Pozitif Psikoloji

positive psychology 2003 yılının yanlış hatırlamıyorsam eylül ayıydı. İngiltere’deki bir meslektaşım bana bir kitaptan bahsetmişti. Authentic Happiness (Gerçek Mutluluk).Yazarı Martin Seligman. Ben bu yazarın ismini nereden hatırladığımı düşünürken aklıma gelivermişti. Bu adam ¨Öğrenilmiş Çaresizlik¨’ten bahseden adam değil miydi?
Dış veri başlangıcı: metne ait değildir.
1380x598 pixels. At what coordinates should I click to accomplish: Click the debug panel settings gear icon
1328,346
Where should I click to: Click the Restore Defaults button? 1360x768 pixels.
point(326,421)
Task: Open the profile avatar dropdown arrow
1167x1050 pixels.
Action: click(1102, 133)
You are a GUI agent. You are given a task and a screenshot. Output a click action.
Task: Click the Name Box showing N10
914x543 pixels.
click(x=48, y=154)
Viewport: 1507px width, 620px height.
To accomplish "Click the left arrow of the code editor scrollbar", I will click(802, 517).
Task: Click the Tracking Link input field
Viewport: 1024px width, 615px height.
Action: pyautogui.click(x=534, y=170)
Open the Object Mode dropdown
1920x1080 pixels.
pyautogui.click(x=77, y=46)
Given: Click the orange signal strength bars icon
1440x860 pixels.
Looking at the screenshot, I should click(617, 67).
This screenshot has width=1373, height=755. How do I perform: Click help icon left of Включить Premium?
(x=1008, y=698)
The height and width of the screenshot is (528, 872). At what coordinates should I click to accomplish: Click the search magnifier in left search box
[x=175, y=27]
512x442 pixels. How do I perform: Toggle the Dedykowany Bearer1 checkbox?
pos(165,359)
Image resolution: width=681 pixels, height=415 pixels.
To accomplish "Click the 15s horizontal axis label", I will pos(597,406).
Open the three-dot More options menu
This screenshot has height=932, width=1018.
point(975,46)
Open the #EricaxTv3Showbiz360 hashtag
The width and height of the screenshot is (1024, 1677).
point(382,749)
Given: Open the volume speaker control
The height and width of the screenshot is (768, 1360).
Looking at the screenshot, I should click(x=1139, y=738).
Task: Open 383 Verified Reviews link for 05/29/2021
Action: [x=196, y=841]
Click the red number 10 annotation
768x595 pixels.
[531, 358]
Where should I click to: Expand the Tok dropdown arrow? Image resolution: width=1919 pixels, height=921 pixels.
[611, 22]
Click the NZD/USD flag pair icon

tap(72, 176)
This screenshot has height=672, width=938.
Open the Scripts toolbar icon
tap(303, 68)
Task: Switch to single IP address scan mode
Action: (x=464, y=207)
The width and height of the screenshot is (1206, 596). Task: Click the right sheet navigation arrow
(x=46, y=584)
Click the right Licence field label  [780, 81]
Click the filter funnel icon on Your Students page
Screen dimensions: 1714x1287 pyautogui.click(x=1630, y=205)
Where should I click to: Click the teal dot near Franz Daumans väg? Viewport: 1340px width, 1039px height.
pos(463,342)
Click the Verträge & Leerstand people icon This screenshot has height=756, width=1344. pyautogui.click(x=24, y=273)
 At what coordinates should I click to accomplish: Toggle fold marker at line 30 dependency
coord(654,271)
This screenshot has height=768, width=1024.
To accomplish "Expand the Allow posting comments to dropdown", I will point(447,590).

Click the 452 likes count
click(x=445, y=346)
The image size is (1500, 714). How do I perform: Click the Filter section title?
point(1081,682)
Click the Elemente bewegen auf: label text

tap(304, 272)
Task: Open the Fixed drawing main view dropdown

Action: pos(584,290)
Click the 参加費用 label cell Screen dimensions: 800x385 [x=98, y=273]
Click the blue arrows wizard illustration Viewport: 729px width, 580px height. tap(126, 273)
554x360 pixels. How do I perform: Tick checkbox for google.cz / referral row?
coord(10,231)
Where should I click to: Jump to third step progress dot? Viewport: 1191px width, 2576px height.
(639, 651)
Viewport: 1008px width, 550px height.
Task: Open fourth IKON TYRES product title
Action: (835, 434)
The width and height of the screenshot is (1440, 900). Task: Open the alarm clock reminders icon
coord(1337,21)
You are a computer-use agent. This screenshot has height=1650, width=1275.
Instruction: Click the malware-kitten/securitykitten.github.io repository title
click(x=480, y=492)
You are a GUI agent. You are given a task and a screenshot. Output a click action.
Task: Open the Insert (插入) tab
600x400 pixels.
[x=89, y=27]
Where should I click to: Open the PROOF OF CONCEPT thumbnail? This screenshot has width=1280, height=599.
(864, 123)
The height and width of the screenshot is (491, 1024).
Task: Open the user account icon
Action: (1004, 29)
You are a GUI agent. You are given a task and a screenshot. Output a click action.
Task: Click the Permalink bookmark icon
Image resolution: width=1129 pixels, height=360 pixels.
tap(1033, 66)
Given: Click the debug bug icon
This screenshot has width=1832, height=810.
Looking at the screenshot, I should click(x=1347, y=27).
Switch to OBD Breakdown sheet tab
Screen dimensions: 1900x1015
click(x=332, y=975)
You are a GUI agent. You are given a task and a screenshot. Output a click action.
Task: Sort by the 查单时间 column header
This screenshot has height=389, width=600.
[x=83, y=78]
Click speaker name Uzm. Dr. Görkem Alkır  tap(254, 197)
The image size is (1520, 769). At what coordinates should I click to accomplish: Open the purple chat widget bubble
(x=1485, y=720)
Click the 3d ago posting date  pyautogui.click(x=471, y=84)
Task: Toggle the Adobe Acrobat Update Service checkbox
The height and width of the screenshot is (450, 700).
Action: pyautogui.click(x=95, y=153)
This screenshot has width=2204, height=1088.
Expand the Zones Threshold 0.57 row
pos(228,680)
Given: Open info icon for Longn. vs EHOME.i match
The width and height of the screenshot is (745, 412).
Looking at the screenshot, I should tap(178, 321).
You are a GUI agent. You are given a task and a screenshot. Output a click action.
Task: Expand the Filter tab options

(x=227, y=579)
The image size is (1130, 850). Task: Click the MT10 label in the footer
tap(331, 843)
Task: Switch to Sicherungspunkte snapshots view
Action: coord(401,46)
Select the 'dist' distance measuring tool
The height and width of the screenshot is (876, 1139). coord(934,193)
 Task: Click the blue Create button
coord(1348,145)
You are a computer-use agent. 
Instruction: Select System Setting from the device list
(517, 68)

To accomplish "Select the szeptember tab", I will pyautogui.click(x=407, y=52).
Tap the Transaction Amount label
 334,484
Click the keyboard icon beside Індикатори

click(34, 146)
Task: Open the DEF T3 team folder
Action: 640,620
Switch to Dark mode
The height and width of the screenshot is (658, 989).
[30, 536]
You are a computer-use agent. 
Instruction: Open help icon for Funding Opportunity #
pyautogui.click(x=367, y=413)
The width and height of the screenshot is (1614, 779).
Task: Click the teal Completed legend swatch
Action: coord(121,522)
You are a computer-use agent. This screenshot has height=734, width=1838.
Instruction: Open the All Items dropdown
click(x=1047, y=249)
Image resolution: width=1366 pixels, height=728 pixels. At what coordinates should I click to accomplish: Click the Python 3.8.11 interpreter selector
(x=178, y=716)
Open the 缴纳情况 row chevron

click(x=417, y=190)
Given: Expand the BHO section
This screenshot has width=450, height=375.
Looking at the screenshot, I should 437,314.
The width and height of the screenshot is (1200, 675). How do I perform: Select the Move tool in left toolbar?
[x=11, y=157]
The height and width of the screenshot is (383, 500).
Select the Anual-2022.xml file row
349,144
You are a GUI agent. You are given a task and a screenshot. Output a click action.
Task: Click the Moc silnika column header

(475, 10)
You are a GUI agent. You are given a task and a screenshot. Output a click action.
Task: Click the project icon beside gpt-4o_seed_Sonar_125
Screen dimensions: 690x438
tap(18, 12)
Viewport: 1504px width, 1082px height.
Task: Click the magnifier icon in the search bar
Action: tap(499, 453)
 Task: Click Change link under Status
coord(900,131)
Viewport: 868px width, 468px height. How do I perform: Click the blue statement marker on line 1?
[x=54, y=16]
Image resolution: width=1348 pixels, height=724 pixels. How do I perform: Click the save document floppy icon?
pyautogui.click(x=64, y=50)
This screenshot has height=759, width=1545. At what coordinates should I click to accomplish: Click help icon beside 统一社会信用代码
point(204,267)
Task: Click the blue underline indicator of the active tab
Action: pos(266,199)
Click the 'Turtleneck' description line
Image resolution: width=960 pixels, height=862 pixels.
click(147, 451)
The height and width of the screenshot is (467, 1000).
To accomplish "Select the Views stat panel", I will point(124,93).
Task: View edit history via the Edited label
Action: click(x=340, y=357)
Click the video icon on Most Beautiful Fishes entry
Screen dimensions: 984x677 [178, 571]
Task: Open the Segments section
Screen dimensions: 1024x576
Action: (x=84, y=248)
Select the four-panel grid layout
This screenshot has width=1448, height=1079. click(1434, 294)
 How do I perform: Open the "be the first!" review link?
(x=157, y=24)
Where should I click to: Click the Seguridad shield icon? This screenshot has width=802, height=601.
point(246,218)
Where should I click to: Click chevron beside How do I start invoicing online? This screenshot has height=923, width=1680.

Kuramı artık herkes bildiğinden ne olduğunu anlatmayacağım ama insanların denemekten vazgeçişleriyle uğraşan bir adamın mutluluktan bahsediyor olmasına gerçekten şaşırdığımı hatırlıyorum.

O zamanlar çalıştığım yerde son derece mutsuz biçimde dolanıyor, yapmak istediğim şeyin bu olmadığını düşünüyor ve ne yapsam da yapmaktan keyif alabileceğim şeyi yapsam diye düşünüp duruyordum. Babamı aniden kaybedeli 9 ay olmuştu ve hayatımdaki büyük soruları bir kez daha sormaya başladığım bir dönemden geçiyordum..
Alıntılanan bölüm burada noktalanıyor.